Ocorre que o advogado [4], ao agir sem brio nem sacrifício, fez o contrário do que manda o nobre compromisso. Poupando-se do cansativo trabalho de “vestir” o processo, cedeu às enunciações políticas que não tinham vez naquele tribunal. Foi um erro de cálculo que prejudicou a liberdade do ser humano que dele tudo esperava. Pior: foi um erro em discurso que não se repete, não se corrige, pois não admite emendas.
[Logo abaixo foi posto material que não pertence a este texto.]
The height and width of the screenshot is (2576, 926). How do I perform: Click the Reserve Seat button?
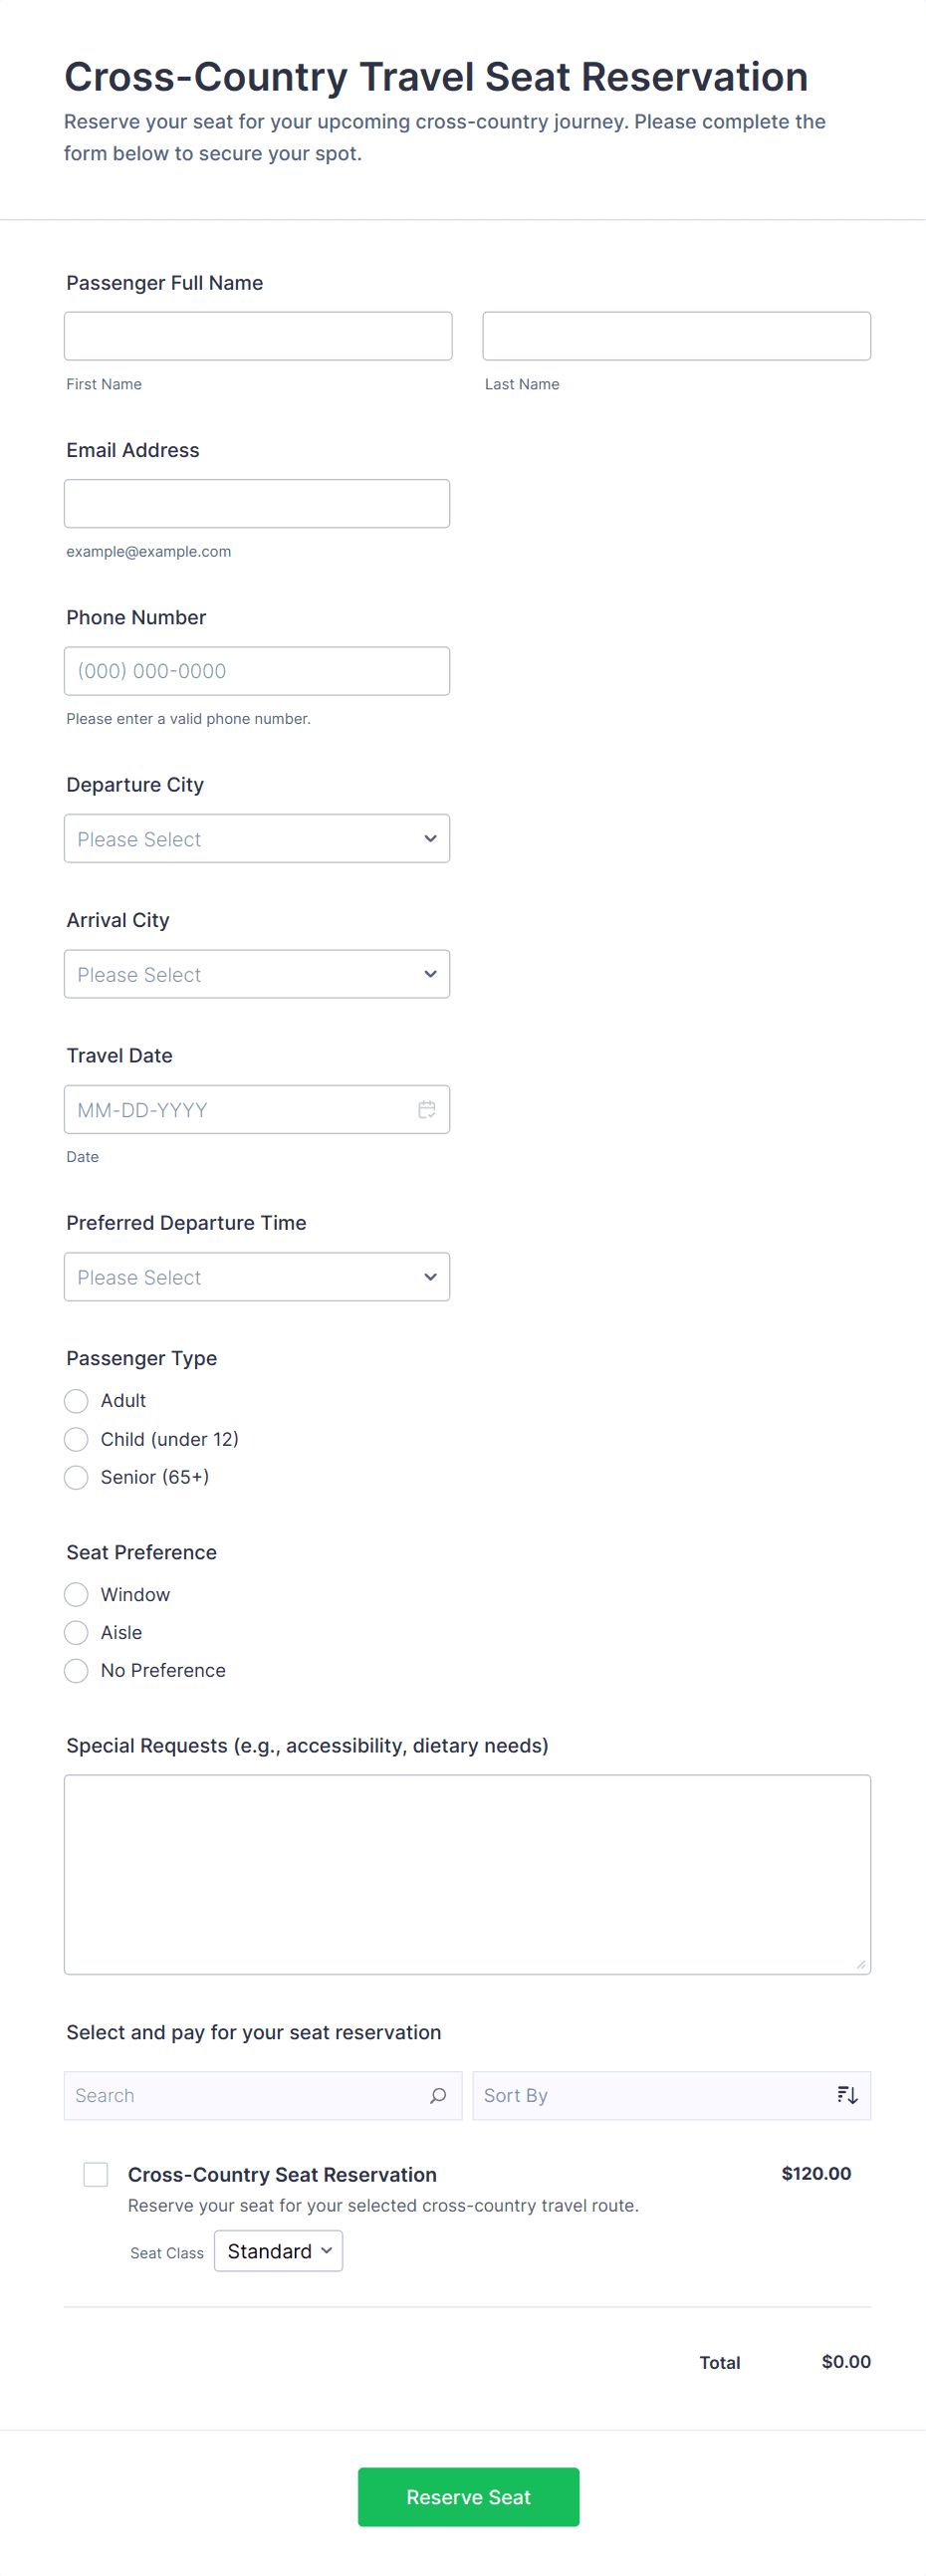pos(468,2496)
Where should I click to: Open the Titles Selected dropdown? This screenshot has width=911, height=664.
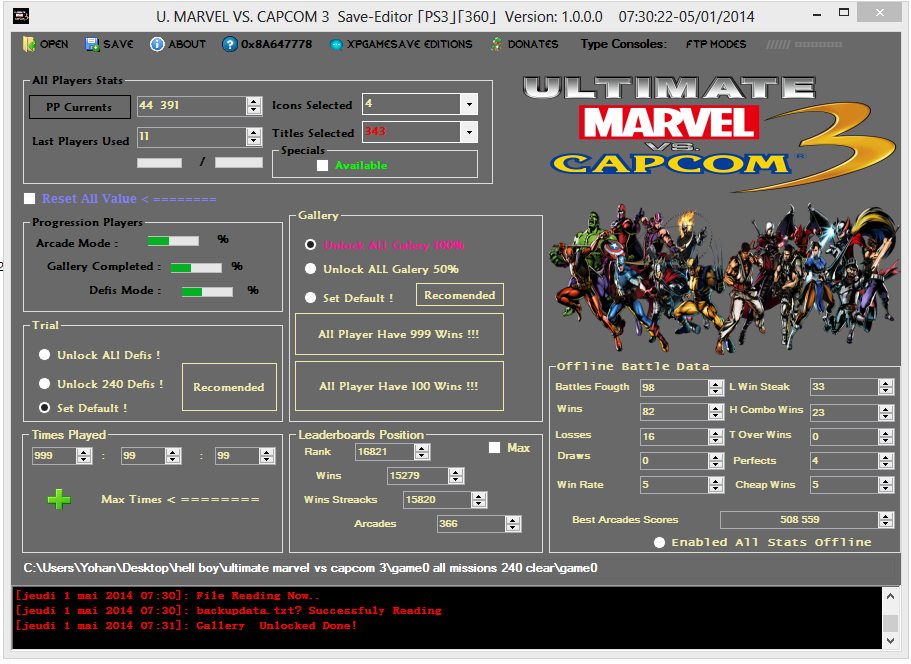[x=469, y=132]
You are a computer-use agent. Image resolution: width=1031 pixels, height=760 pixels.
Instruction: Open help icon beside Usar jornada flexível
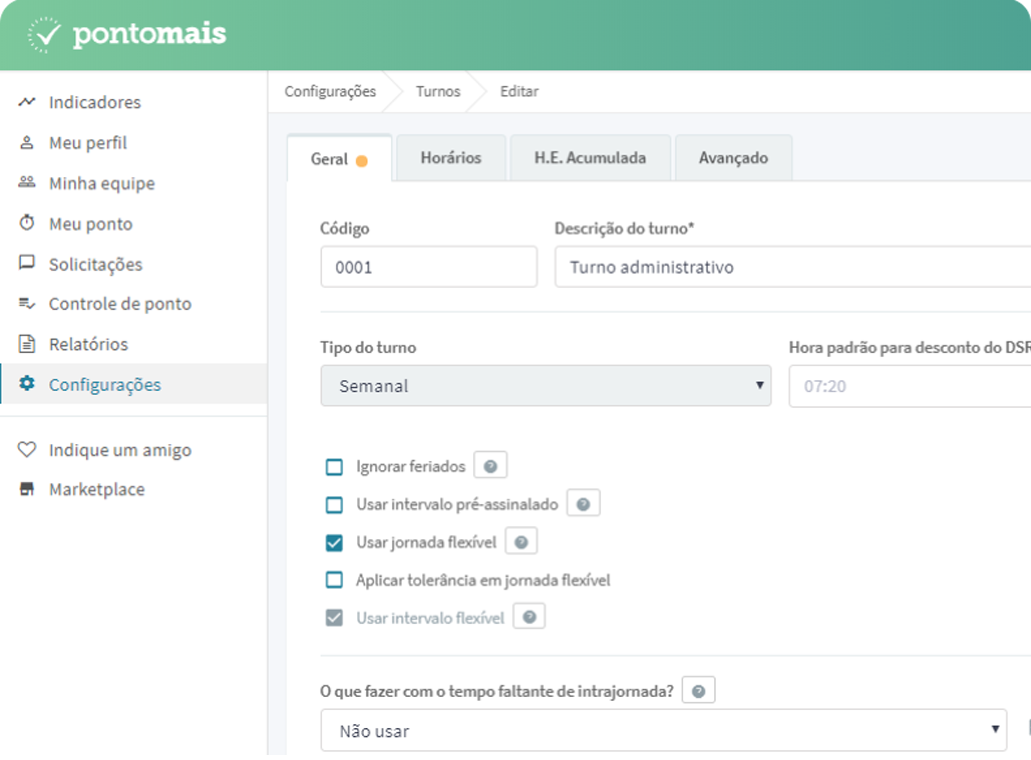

Fala-se uma vez para nunca mais.
Com a oratória congestionada, ele atrapalhou-se ao confundir O Príncipe, de Nicolau Maquiavel, com O Pequeno Príncipe, de Antoine de Saint-Exupéry, durante sustentação oral na Tribuna do Palácio do Supremo Tribunal Federal, em 14/9/2023. Apesar dos quatro séculos que separam as obras, o tal senhor afirmou o seguinte:
“Esse julgamento está sendo jurídico, de Aécio e agora Thiago Mathar, ou esse julgamento está sendo político, a fim de incriminar mais alguém? A fim de um objetivo do qual [sic] nós não conseguimos entender? Porque parece que estão sendo usados, como disse o Pequeno Príncipe: ‘Os fins justificam os meios’ (…). Maquiavel. Os fins justificam os meios”.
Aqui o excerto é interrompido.